By Courtney Morin ’10

James Woolley, the Frank Lee and Edna M. Smith Professor of English, has been awarded a National Endowment for the Humanities Fellowship for research toward a scholarly edition of eighteenth-century satirist Jonathan Swift’s poems.

The project, entitled “The Canon and Chronology of Swift’s Poems,” will attempt, for poems that have been doubtfully attributed to Swift, to link each one with its respective personal, social, and political circumstances. By dating these circumstances, Woolley hopes to date the poems themselves. After dating a poem, he can better assess the likelihood that Swift would have, or even could have, written it.

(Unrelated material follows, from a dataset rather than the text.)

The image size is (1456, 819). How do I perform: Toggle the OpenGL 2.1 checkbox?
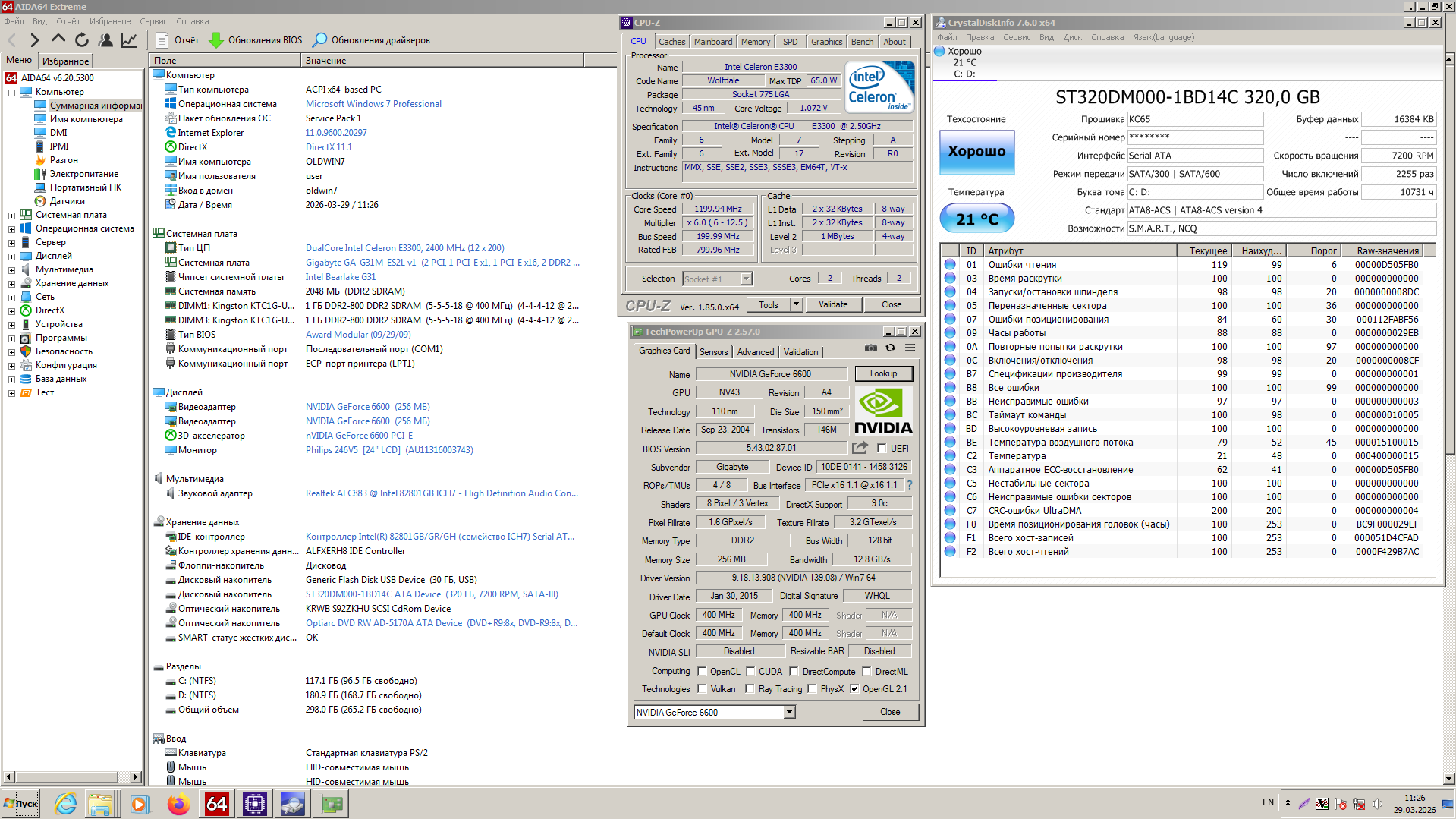[x=854, y=689]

Devising a new chronologically-ordered canon of Swift’s poems is a part of editing the poems. Woolley’s editorial work is a collaboration with James McLaverty of the University of Keele (U.K.) and Stephen Karian of Marquette University. Their edition, which will be published in four volumes by Cambridge University Press, is expected to reshape the current understanding of Swift as a poet.

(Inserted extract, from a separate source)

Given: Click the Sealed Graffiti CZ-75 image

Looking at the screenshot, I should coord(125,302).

The edition is in turn being supported by the Swift Poems Project’s electronic archive of early printed and manuscript texts of Swift’s poems. The Swift Poems Project is edited by John Irwin Fischer of Louisiana State University, Karian, and Woolley. Woolley has engaged about two dozen students in the Swift Poems Project. Sean Gough ’09 (North Plainfield, N.J.), a history and music double major, is the latest to serve as a Swift Poems Project editorial assistant.

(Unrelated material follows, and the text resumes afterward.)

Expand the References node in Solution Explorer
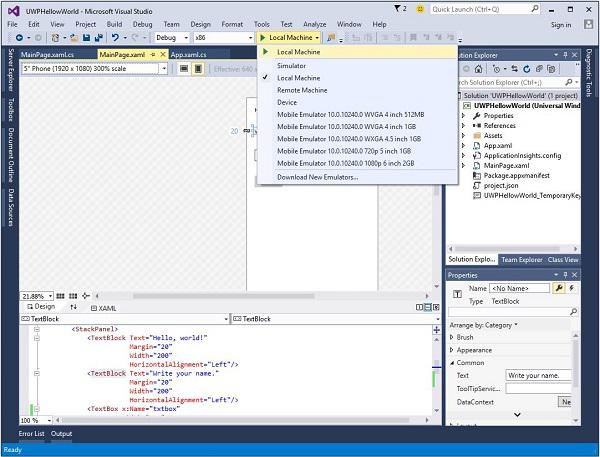The width and height of the screenshot is (600, 457). pyautogui.click(x=464, y=125)
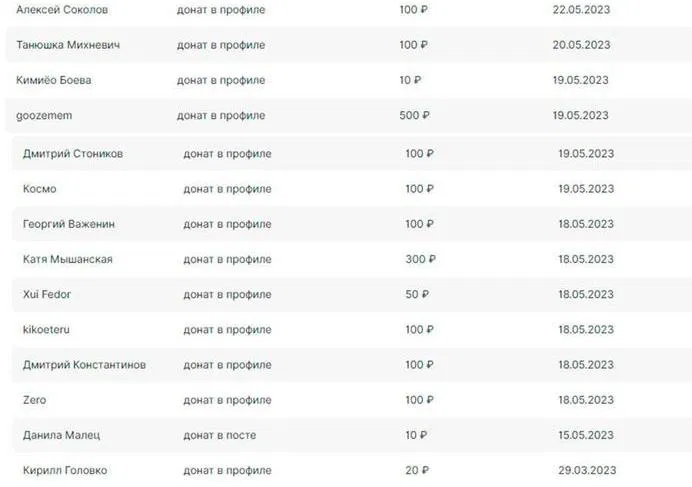The width and height of the screenshot is (692, 487).
Task: Select the 29.03.2023 date cell
Action: 587,471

Woolley, who is currently on sabbatical, is doing research at the Henry E. Huntington Library in San Marino, Calif.; the Folger Shakespeare Library in Washington, D.C.; and the Beinecke Library at Yale University. The Folger and the Beinecke libraries have awarded Woolley short-term research fellowships.

Woolley previously received a fellowship from the John Simon Guggenheim Memorial Foundation for research on the textual history of Swift’s poems. Lafayette has honored him with four major awards, the Thomas Roy and Lura Forrest Jones Faculty Lecture Award for excellence in teaching and scholarship, the Thomas Roy and Lura Forrest Jones Award for superior teaching and scholarly contributions to his discipline, the Student Government Superior Teaching Award, and the Christian R. and Mary F. Lindback Foundation Award for excellence in teaching and outstanding contributions to campus life.